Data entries
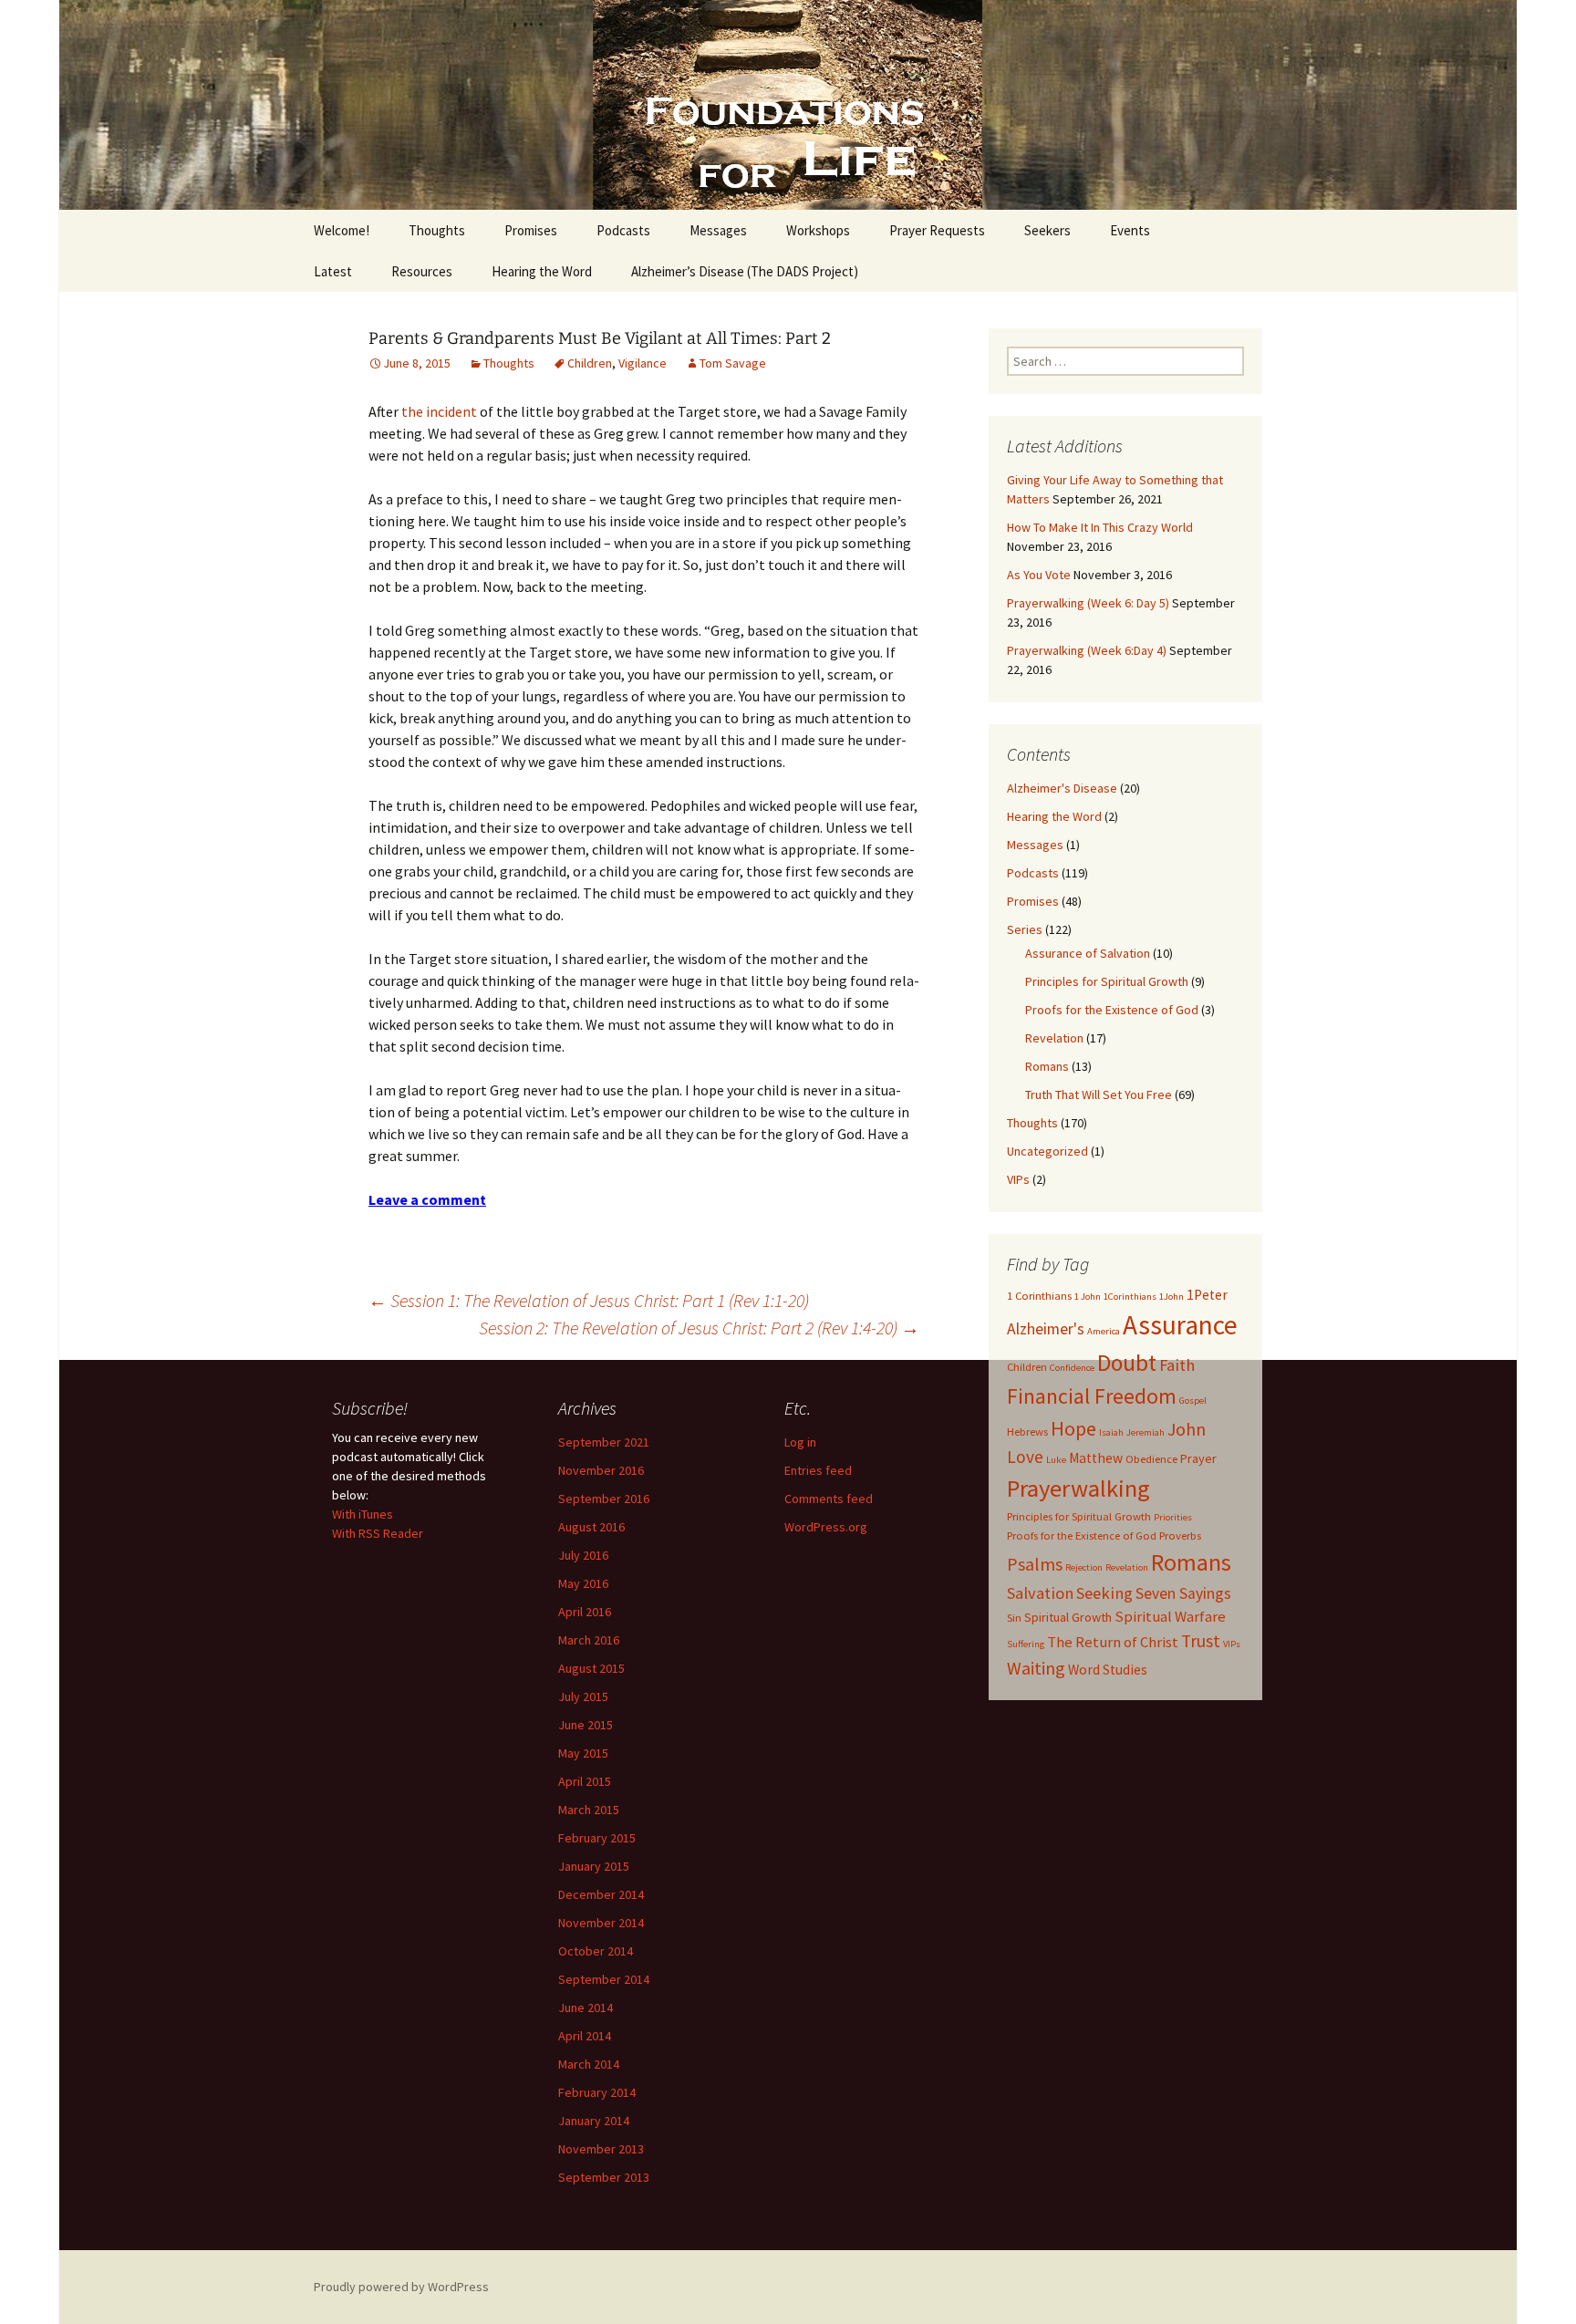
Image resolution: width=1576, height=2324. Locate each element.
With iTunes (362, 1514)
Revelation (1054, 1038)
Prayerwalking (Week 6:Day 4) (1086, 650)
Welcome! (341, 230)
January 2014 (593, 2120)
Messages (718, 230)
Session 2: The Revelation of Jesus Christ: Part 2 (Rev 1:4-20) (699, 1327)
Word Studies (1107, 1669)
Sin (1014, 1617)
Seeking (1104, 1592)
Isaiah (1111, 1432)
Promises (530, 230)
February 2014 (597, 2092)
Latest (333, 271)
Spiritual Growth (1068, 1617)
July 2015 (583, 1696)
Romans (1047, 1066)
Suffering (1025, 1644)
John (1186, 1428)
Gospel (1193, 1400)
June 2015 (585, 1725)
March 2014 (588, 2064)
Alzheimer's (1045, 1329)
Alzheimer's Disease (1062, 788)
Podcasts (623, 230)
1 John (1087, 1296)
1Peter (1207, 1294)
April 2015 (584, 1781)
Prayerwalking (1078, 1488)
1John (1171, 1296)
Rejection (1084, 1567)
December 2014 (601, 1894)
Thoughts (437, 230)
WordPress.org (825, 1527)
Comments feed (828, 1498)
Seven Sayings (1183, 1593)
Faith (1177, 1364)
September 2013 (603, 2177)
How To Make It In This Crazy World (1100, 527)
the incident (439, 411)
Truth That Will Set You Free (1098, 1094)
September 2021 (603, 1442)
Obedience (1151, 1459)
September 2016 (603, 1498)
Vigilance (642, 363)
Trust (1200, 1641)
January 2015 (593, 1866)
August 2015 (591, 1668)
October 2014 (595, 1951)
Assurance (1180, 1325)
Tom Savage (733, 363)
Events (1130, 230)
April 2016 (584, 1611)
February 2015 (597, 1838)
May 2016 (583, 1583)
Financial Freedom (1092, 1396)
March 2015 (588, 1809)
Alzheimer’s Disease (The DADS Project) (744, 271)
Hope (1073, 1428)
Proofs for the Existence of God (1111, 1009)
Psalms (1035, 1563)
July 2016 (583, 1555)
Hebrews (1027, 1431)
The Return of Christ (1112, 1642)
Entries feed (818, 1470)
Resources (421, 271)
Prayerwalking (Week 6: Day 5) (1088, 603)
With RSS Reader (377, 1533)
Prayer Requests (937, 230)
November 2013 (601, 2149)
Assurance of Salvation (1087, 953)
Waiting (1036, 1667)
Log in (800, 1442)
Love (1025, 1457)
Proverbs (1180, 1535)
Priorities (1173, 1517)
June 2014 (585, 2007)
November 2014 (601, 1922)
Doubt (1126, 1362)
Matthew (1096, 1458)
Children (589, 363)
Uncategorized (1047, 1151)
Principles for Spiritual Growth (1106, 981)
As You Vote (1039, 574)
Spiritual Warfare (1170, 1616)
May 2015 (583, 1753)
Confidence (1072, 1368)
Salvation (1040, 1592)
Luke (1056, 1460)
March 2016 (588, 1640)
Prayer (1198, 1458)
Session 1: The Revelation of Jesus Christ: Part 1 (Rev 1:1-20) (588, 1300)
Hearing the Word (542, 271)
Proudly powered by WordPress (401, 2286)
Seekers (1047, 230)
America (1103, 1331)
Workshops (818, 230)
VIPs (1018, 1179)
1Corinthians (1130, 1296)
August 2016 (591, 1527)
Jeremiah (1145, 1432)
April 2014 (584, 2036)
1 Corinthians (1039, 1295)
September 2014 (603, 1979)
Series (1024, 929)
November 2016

Task details
You need to restate all of the entries above exactly and leave the pictures behind.

Task result
Image resolution: width=1576, height=2324. Locate each element.
With iTunes (362, 1514)
Revelation (1054, 1038)
Prayerwalking (Week 6:Day 4) (1086, 650)
Welcome! (341, 230)
January 2014 (593, 2120)
Messages (718, 230)
Session 2: The Revelation of Jesus Christ: Part 2 (Rev 1:4-20) (699, 1327)
Word Studies (1107, 1669)
Sin (1014, 1617)
Seeking (1104, 1592)
Isaiah (1111, 1432)
Promises (530, 230)
February 2014 (597, 2092)
Latest (333, 271)
Spiritual Growth (1068, 1617)
July 2015 (583, 1696)
Romans (1047, 1066)
Suffering (1025, 1644)
John (1186, 1428)
Gospel (1193, 1400)
June 2015 (585, 1725)
March 2014 (588, 2064)
Alzheimer's (1045, 1329)
Alzheimer's Disease (1062, 788)
Podcasts (623, 230)
1 John (1087, 1296)
1Peter (1207, 1294)
April 2015 (584, 1781)
Prayerwalking (1078, 1488)
1John (1171, 1296)
Rejection (1084, 1567)
December 2014 (601, 1894)
Thoughts (437, 230)
WordPress.org (825, 1527)
Comments feed (828, 1498)
Seven Sayings (1183, 1593)
Faith (1177, 1364)
September 2013 (603, 2177)
How To Make It In This Crazy World (1100, 527)
the incident (439, 411)
Truth That Will Set You Free (1098, 1094)
September 2021 (603, 1442)
Obedience (1151, 1459)
September 2016 (603, 1498)
Vigilance (642, 363)
Trust (1200, 1641)
January 2015 (593, 1866)
August 2015 (591, 1668)
October 2014 (595, 1951)
Assurance (1180, 1325)
Tom Savage (733, 363)
Events (1130, 230)
April 2016 (584, 1611)
February 2015 (597, 1838)
May 2016 (583, 1583)
Financial Freedom (1092, 1396)
March 2015 (588, 1809)
Alzheimer’s Disease (The DADS Project) (744, 271)
Hope (1073, 1428)
Proofs for the Existence of God (1111, 1009)
Psalms (1035, 1563)
July 2016 (583, 1555)
Hebrews (1027, 1431)
The Return of Christ (1112, 1642)
Entries feed (818, 1470)
Resources (421, 271)
Prayerwalking (Week 6: Day 5) (1088, 603)
With RSS Reader (377, 1533)
Prayer Requests (937, 230)
November 2013 (601, 2149)
Assurance of Salvation (1087, 953)
Waiting (1036, 1667)
Log in (800, 1442)
Love (1025, 1457)
Proverbs (1180, 1535)
Priorities (1173, 1517)
June 2014 (585, 2007)
November 2014 (601, 1922)
Doubt (1126, 1362)
Matthew (1096, 1458)
Children (589, 363)
Uncategorized (1047, 1151)
Principles for Spiritual Growth (1106, 981)
As You Vote (1039, 574)
Spiritual Warfare (1170, 1616)
May 2015 (583, 1753)
Confidence (1072, 1368)
Salvation (1040, 1592)
Luke (1056, 1460)
March 2016 (588, 1640)
Prayer (1198, 1458)
Session 1: The Revelation of Jesus Christ: Part 1 (Rev 1:1-20) (588, 1300)
Hearing the Word (542, 271)
Proudly powered by WordPress (401, 2286)
Seekers (1047, 230)
America (1103, 1331)
Workshops (818, 230)
VIPs (1018, 1179)
1Corinthians (1130, 1296)
August 2016 (591, 1527)
Jeremiah (1145, 1432)
April 2014 (584, 2036)
1 Corinthians (1039, 1295)
September 2014 (603, 1979)
Series (1024, 929)
November 2016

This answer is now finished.